Er meint das Leben nach dem Warten, nach der Ungewissheit, nach der Angst. Er meint das Leben nach dem Kirchenasyl - und nach dem Urteil der Richter, die entschieden, dass die Bayvals bleiben dürfen. Das Ende einer langen Flucht, eines Lebens im Verborgenen in einer Grauzone zwischen Duldung und Illegalität.

Begonnen hatte es vor 15 Jahren. Bedrettin Bayval und seine Frau Tenzila verließen in einen Lastwagen ihr Dorf im Südosten der Türkei, um in Deutschland Asyl zu finden. Es waren gefährliche Zeiten für Kurden. Seit Mitte der 80er-Jahre tobte ein blutiger Kampf um ein unabhängiges Kurdistan. Immer wieder holten Sicherheitskräfte der Regierung in den Bergdörfern nahe der irakischen Grenze Männer aus den Häusern, auch Frauen. Sie wurden verhört, manche gefoltert. Die Regierung hatte den Ausnahmezustand verhängt, sie wollte Informationen über die Kurdenpartei PKK und ihre Aktivisten. Auch Bedrettin und Tenzila Bayval wurden mehrfach misshandelt. Ende Oktober 1996 flohen sie. 24 und 27 Jahre alt. Die vier kleinen Kinder ließen sie bei den Großeltern.

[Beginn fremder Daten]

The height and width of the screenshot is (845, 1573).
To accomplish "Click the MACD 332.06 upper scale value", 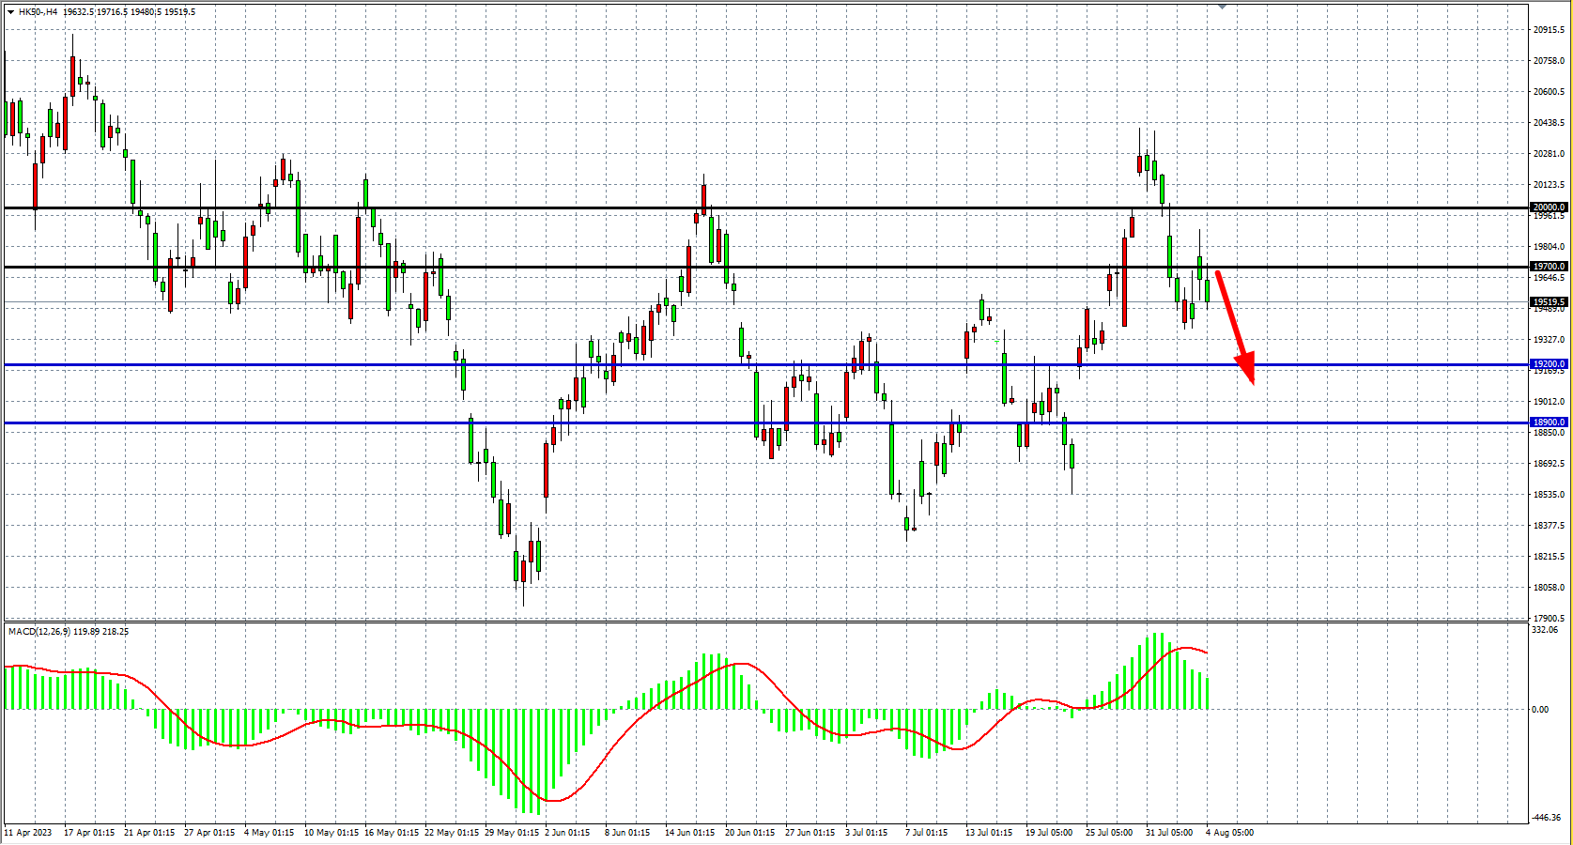I will click(x=1545, y=630).
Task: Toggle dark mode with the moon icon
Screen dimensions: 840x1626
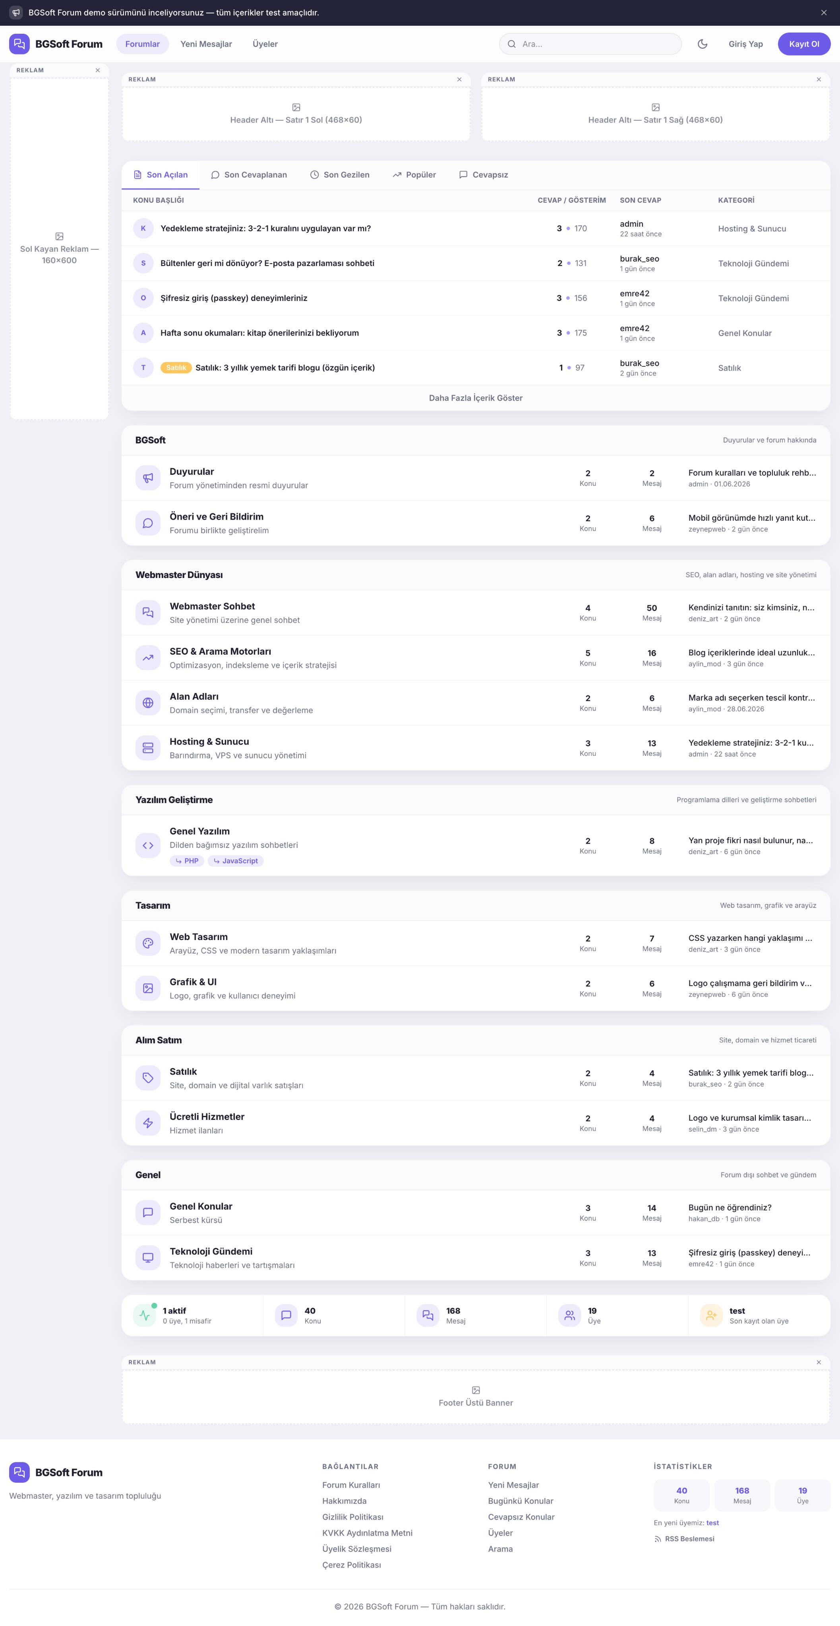Action: click(x=702, y=44)
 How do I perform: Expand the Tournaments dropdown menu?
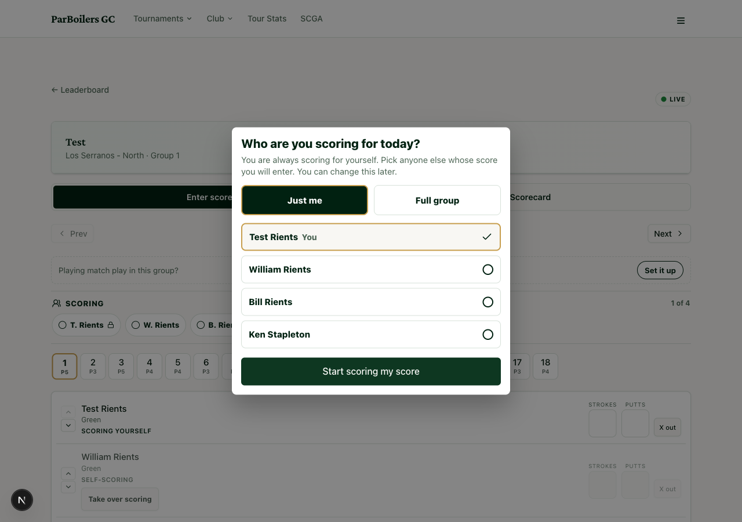(x=162, y=19)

Irgendwann nach unzähligen Stunden hielt der Lastwagen an. Sie mussten aussteigen. "Es war dunkel", erinnert sich Bedrettin Bayval. "Ich wusste nicht, ist das wirklich Deutschland." Sie waren in Karlsruhe. Sein Schwiegervater kam, um sie abzuholen. Am 1. November 1996 stellte Bedrettin einen Asylantrag in Braunschweig. Einige Wochen später kamen die vier Kinder nach. Wie? Darüber schweigt die Familie. Als Wohnort wurde ihnen ein Flüchtlingsheim im Landkreis Diepholz zugewiesen. "Wir dachten damals, wir wären endlich in Sicherheit und in Freiheit", sagt der heute 39-jährige Familienvater. Aber es war nicht das Ende, es war der Anfang ihrer Suche nach einem Platz zum Leben.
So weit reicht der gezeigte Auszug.